Welcome to WebmasterWorld Guest from 54.167.155.147

Forum Moderators: coopster & jatar k & phranque

Message Too Old, No Replies

Creating a web spider - What language? Perl, Python, PHP?

   
5:08 pm on Jul 14, 2005 (gmt 0)

10+ Year Member



I am creating a web spider to gather statistical data from vendors' web pages who don't have a data feed.

The gathered data will go into a MySQL database.

Am I better off going with PERL, Python, or PHP

Custodian

5:18 pm on Jul 14, 2005 (gmt 0)

10+ Year Member



My preference is Perl with WWW::Mechanize, HTML::TreeBuilder, and HTML::TokeParser. Between O'Reilly's Spidering Hacks and the LWP&Perl book, that's all you need to know.

Sean

5:21 pm on Jul 14, 2005 (gmt 0)

WebmasterWorld Administrator jatar_k is a WebmasterWorld Top Contributor of All Time 10+ Year Member



if you know all 3 languages I definitely agree with Sean, if you have more experience in one of them then it may just be easier to write it in that.
5:43 pm on Jul 14, 2005 (gmt 0)

10+ Year Member



Yesterday I bought both the O'Reilly's Spidering Hacks book and the LWP&Perl book, hoping they would help get me going in the right direction.

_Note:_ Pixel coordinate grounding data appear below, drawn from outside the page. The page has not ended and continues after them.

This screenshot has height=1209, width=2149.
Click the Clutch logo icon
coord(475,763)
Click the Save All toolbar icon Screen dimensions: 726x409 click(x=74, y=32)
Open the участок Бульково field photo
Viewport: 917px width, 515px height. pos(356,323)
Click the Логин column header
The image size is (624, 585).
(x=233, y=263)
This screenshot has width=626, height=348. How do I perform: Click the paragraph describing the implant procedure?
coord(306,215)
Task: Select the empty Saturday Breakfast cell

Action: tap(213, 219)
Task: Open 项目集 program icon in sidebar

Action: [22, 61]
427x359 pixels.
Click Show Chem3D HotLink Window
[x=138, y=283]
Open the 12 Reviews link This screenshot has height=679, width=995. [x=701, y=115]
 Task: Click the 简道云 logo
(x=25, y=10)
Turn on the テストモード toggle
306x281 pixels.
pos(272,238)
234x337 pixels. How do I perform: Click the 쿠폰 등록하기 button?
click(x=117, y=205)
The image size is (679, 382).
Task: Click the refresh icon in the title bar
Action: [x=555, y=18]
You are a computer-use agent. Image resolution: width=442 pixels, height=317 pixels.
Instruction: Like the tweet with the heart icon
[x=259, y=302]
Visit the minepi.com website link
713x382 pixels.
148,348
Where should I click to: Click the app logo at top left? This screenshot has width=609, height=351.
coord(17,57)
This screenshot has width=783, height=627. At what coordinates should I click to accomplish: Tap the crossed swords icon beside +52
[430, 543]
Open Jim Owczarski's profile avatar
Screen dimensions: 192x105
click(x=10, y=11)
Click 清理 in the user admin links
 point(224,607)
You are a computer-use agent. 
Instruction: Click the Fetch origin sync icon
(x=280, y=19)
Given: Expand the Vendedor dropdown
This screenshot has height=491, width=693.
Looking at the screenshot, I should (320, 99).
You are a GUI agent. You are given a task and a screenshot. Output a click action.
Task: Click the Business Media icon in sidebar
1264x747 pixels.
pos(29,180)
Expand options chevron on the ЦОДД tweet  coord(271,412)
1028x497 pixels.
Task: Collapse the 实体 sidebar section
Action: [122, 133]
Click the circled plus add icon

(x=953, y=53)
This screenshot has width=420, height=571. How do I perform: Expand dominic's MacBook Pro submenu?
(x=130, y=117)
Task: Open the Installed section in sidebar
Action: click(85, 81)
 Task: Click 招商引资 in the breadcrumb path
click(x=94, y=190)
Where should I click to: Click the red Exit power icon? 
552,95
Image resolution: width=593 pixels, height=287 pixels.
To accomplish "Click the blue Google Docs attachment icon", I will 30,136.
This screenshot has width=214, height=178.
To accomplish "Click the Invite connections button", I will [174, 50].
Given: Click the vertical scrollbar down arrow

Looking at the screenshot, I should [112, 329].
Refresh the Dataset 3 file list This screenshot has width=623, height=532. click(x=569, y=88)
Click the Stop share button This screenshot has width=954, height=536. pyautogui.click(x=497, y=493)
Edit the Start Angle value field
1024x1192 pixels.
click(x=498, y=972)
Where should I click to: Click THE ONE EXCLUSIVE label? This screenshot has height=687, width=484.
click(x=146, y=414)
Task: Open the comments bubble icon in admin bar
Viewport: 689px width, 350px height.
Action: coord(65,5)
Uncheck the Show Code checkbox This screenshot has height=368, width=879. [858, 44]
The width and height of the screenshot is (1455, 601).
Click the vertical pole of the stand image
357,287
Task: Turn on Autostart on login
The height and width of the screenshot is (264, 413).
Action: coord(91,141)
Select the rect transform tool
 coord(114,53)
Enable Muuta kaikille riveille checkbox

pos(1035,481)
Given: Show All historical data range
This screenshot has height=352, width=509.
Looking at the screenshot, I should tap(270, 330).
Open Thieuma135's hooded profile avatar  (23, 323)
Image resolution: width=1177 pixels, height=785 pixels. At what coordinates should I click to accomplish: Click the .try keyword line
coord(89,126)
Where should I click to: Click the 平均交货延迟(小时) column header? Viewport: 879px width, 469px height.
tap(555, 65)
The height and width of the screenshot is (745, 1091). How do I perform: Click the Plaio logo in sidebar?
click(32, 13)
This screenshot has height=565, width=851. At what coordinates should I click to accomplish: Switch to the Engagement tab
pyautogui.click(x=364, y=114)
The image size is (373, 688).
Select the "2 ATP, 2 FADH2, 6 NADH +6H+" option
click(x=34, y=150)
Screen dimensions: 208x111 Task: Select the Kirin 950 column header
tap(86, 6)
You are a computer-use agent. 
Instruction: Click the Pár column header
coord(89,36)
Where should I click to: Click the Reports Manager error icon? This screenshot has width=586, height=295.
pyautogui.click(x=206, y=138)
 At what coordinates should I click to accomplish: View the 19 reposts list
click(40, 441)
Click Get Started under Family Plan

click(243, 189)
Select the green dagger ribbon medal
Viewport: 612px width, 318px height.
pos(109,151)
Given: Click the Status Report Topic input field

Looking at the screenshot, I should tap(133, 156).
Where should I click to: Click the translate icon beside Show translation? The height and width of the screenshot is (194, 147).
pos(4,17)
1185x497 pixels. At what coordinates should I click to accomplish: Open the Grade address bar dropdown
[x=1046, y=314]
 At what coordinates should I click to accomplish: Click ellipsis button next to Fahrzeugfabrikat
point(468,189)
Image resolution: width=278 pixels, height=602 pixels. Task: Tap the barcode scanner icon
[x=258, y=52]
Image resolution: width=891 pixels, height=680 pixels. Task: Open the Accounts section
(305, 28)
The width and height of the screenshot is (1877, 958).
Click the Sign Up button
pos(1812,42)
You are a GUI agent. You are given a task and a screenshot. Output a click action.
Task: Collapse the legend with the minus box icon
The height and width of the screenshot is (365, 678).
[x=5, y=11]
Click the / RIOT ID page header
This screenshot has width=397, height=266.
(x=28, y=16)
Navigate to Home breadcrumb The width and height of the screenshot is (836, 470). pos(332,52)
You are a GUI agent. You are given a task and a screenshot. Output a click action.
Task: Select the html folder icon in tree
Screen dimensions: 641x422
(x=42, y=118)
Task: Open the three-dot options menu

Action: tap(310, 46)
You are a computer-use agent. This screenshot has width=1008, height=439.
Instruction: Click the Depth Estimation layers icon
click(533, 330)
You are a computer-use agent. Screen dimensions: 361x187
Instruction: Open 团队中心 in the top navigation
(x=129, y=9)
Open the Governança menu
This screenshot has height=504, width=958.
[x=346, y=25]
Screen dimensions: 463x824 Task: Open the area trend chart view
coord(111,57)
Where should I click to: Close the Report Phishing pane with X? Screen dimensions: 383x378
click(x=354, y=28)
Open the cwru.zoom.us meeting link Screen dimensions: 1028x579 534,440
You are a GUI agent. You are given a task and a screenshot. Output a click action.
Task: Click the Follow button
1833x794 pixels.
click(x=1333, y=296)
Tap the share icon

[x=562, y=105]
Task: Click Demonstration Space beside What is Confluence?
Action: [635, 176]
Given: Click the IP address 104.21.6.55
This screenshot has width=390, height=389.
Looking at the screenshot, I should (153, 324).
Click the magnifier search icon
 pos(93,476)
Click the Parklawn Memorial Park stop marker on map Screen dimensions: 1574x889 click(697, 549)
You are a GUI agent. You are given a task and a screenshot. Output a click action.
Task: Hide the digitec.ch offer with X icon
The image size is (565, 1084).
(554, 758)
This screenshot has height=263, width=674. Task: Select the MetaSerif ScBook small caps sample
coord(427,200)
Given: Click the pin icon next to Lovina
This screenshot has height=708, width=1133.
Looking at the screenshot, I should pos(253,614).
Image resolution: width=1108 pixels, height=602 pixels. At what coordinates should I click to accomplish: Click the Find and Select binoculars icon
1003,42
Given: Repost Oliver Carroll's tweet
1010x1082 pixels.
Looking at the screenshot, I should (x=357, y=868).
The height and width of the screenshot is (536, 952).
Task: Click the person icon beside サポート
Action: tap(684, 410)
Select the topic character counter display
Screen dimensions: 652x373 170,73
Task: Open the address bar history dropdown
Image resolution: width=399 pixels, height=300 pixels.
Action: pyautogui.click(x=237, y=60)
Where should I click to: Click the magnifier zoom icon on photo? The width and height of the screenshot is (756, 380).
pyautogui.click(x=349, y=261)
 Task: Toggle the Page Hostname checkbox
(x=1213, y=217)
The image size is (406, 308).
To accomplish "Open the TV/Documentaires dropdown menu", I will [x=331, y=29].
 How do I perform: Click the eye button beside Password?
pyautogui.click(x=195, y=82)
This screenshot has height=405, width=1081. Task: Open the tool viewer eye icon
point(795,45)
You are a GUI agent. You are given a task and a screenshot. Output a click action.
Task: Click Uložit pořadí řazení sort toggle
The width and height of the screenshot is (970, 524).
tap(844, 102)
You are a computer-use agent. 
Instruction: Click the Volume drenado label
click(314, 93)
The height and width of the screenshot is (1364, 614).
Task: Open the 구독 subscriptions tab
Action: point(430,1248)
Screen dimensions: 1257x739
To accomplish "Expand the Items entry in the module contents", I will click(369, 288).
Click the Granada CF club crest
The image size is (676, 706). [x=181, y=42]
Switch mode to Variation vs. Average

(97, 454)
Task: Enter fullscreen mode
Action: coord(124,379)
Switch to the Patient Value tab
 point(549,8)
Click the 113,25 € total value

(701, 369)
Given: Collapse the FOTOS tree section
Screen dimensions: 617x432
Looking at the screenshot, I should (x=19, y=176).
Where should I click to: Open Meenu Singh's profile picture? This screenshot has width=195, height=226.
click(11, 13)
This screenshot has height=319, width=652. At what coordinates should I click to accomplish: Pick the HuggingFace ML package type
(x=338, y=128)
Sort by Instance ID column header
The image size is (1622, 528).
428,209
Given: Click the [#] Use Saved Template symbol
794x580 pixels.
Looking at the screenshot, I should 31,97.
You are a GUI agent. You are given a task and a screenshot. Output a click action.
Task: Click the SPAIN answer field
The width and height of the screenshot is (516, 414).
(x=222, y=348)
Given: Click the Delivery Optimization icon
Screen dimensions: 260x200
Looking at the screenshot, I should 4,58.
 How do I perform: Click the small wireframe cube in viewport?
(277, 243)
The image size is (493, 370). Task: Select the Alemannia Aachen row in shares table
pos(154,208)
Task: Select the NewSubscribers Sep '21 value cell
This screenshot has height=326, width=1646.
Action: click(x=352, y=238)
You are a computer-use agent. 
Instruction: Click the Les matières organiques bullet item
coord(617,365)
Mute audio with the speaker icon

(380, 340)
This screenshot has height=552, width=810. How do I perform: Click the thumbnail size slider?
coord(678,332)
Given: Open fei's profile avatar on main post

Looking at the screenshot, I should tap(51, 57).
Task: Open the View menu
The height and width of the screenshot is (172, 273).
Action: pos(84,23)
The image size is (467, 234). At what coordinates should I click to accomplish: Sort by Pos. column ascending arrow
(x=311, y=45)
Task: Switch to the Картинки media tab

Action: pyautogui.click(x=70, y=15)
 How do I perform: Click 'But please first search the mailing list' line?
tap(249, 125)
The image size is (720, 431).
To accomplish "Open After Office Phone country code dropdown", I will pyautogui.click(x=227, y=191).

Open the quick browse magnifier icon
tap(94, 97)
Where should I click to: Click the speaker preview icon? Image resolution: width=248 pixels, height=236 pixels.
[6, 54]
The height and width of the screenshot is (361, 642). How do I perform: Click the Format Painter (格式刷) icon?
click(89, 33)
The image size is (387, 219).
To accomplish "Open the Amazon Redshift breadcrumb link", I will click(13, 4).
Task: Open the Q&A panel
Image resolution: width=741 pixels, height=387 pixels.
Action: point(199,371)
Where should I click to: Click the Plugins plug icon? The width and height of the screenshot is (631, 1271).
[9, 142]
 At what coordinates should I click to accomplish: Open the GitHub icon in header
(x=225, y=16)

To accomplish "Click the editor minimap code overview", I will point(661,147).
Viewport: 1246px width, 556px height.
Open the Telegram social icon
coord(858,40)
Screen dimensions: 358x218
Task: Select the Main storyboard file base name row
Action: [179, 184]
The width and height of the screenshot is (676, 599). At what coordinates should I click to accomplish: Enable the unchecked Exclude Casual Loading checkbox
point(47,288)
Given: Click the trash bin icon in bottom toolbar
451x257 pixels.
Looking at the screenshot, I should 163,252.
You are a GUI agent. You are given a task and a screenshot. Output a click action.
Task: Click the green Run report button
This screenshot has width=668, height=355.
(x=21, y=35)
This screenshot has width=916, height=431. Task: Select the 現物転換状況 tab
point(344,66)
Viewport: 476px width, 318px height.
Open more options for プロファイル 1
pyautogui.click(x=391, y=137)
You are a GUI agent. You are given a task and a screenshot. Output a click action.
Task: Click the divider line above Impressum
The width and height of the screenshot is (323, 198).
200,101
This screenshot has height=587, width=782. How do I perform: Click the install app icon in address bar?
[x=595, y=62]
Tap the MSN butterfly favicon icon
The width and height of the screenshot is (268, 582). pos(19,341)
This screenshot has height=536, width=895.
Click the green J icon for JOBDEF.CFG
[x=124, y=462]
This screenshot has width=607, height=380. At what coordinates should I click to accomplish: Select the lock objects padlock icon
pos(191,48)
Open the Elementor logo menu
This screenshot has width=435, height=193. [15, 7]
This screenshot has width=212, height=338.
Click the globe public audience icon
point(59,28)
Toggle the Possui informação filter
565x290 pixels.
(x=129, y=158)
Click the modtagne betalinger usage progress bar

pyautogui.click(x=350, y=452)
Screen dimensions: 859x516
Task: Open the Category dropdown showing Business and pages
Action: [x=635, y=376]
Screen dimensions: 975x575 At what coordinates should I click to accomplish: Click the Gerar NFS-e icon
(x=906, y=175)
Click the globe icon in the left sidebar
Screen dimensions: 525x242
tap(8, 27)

Hopefully I'm off to a good start.

I have had some experience in both PHP and Perl, but have never looked at Python. I've just heard that it has some powerful web crawling capabilities.

Thanks for the input.
I'd appreciate others' experience as well

Custodian

6:05 pm on Jul 14, 2005 (gmt 0)

WebmasterWorld Senior Member 10+ Year Member



Perl can do a lot for ya! If the job is not extremely complex, I suggest to look at wget and Perl combination. wget has a good crawler already built in. It can feed the data via pipe to a perl script. You can use the perl script just for parsing (what it's best at). Everyone is happy :). Builing a good crawler is a lot of work in any language.